Vous avez mis 150 € dans une boîte premium. La direction artistique a été prototypée par IA. Le produit final sera humain, promet l’éditeur. Vous y croyez ?
Il y a des sujets, dans le jeu de société, qui ne refroidissent jamais. L’IA générative, c’est le Voldemort de notre milieu. Tout le monde s’en sert (ou du moins, tout le monde y touche), mais personne ne veut prononcer son nom. On l’écrivait déjà en février sur Gus&Co quand on décortiquait les nouvelles règles de Gamefound et Kickstarter. Et pourtant, la saga continue.

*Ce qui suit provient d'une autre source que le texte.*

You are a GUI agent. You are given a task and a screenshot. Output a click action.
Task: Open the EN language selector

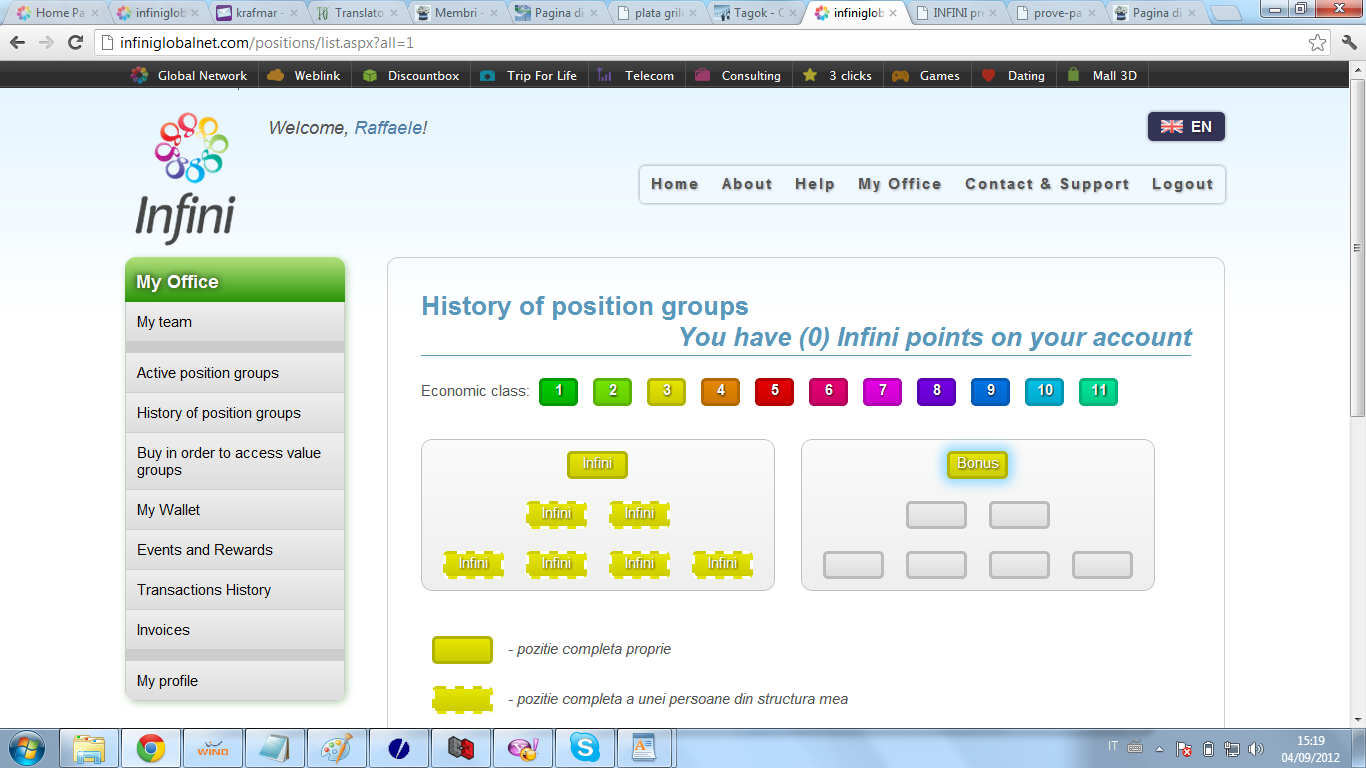[1186, 127]
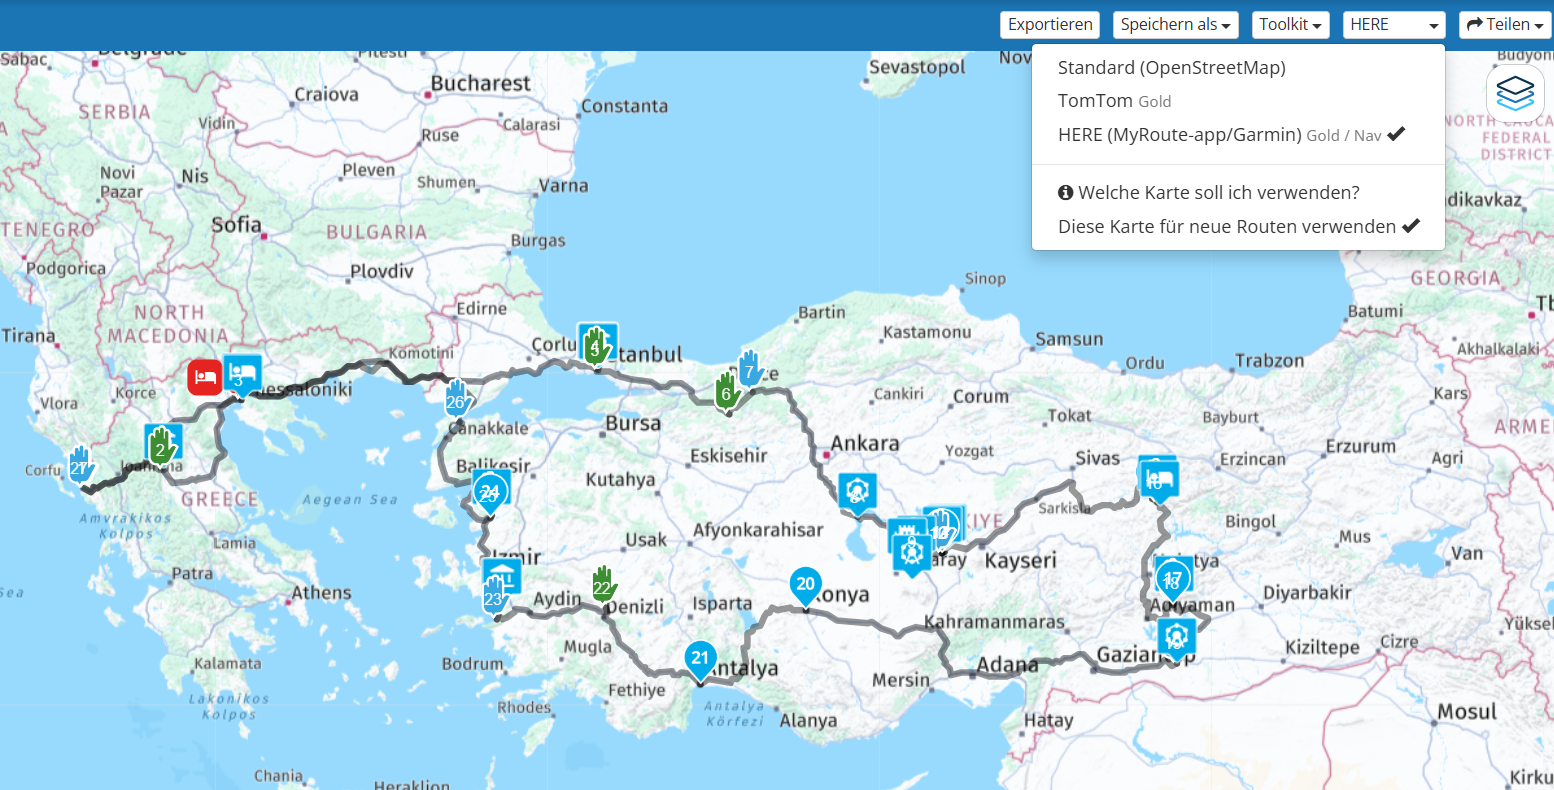
Task: Click waypoint pin 24 near Balikesir
Action: point(489,491)
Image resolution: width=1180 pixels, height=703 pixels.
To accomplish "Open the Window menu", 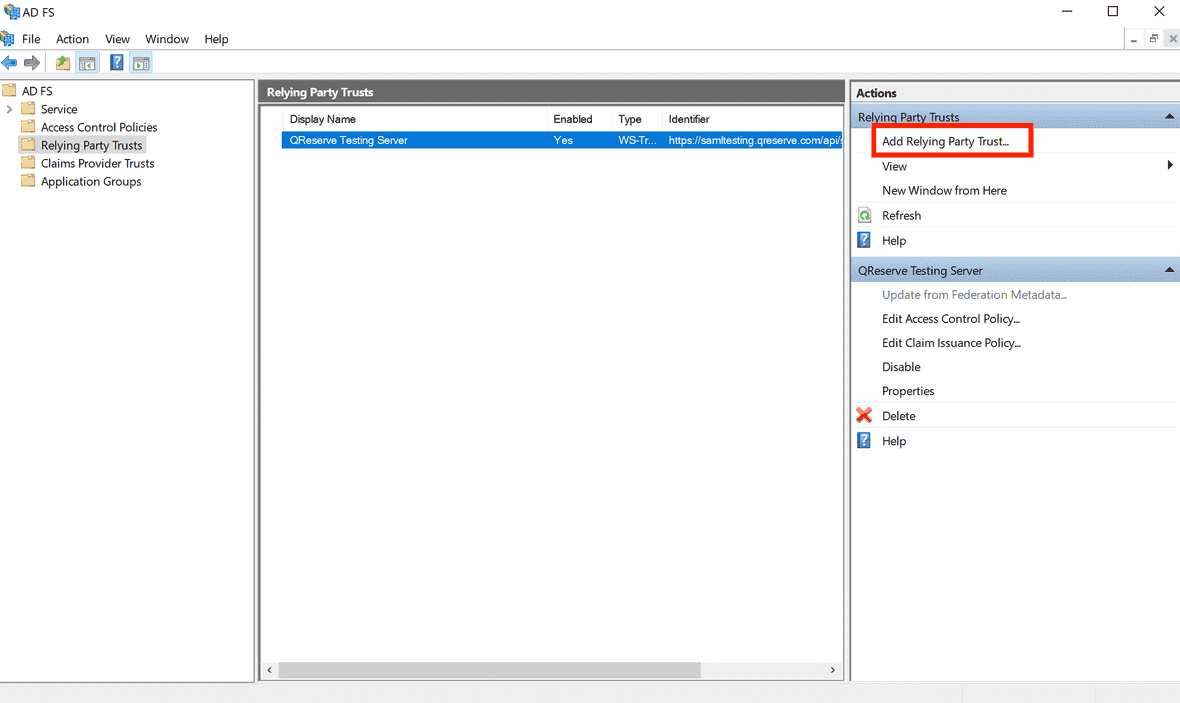I will (x=166, y=39).
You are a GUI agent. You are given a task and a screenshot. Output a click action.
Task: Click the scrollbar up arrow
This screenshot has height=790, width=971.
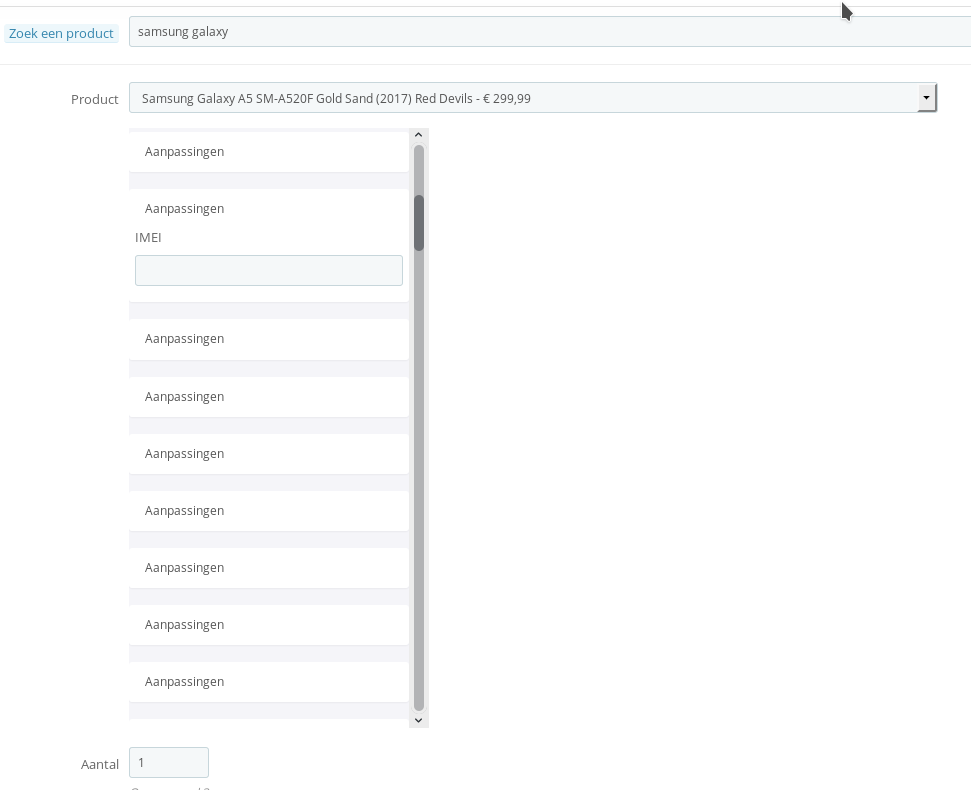pos(418,133)
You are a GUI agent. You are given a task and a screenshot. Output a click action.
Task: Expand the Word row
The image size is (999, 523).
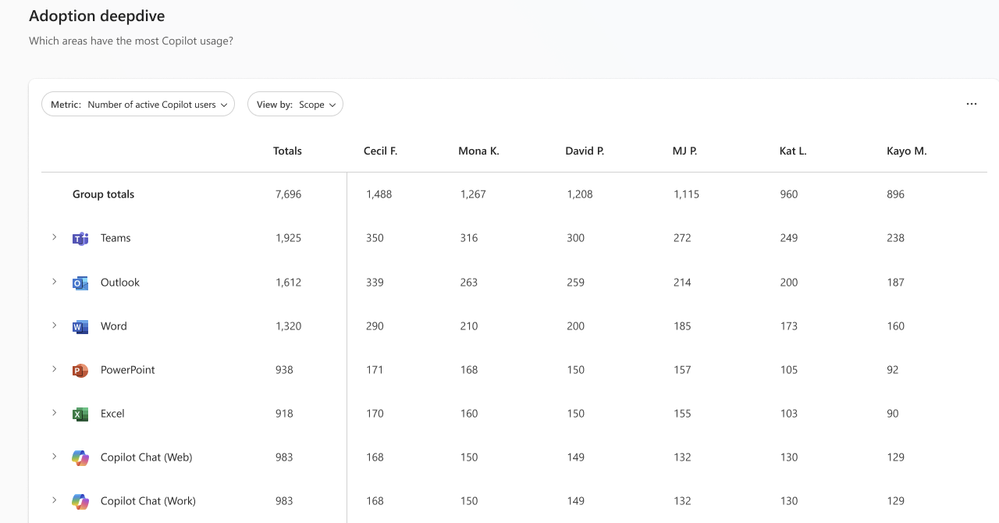(x=54, y=326)
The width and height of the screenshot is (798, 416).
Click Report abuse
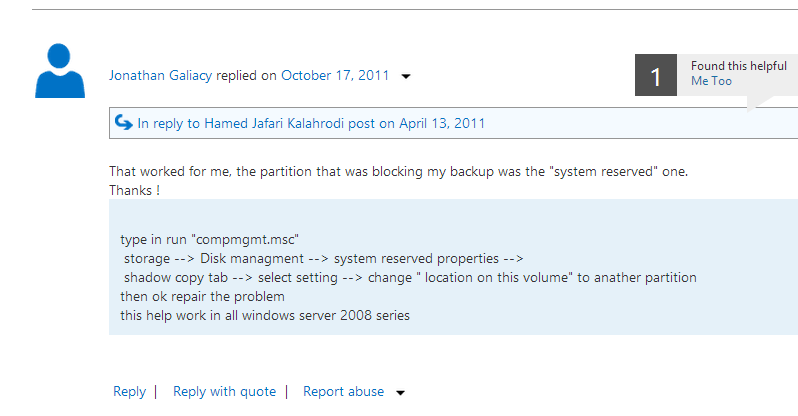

Cette fois, c’est Concordia qui met le feu aux poudres. Concordia, le classique de Mac Gerdts, 29e au classement BGG, sorti en VF chez feu Ystari en 2014, plus de 45 000 notes, une moyenne de 8.1, un monument du jeu de plateau moderne. Et c’est Awaken Realms, l’éditeur polonais aux campagnes Gamefound à plusieurs millions, qui s’est chargé d’en faire une « Special Edition » premium. Sauf que voilà : dès la révélation de la couverture fin février 2026, ça a dérapé. Fort.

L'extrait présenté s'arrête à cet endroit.